Much has been written about India’s health workforce distribution challenge, a combined effect of overall shortage, unequal urban-rural and regional allocation, persistent public sector vacancies and insufficient skill-mix among health professionals, disproportionately impacting rural populations and low-income states.
What is important to note, however, is that the challenge is not specific to India, but faced by several countries in the Asia region.
Across Bangladesh, Bhutan, Timor-Leste, India, Sri Lanka, Thailand, the Philippines, Vietnam, Nepal and the Maldives, the story of the health workforce reveals deep inequities.

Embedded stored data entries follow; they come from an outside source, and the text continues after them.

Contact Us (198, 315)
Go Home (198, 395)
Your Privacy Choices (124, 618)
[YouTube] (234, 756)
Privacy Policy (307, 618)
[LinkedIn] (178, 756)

There are persistent rural-urban disparities, with nearly 70 percent of doctors in Bangladesh working in urban areas. Timor-Leste has fewer than 25 health workers per 10,000 people, well below WHO standards. Bangladesh faces deficits of over 60,000 doctors and 140,000 nurses.
Cross country migration deepens the challenge. Sri Lanka and Bhutan witness nurses and doctors leaving for higher pay abroad and the Philippines has built nurse migration into an economic model, with remittances flowing back even as hospitals at home remain understaffed.
Dependence on expatriates is considerable, with the Maldives and, to some extent, Bhutan depending heavily on foreign doctors and nurses, raising questions about sustainability, cost and morale among local staff.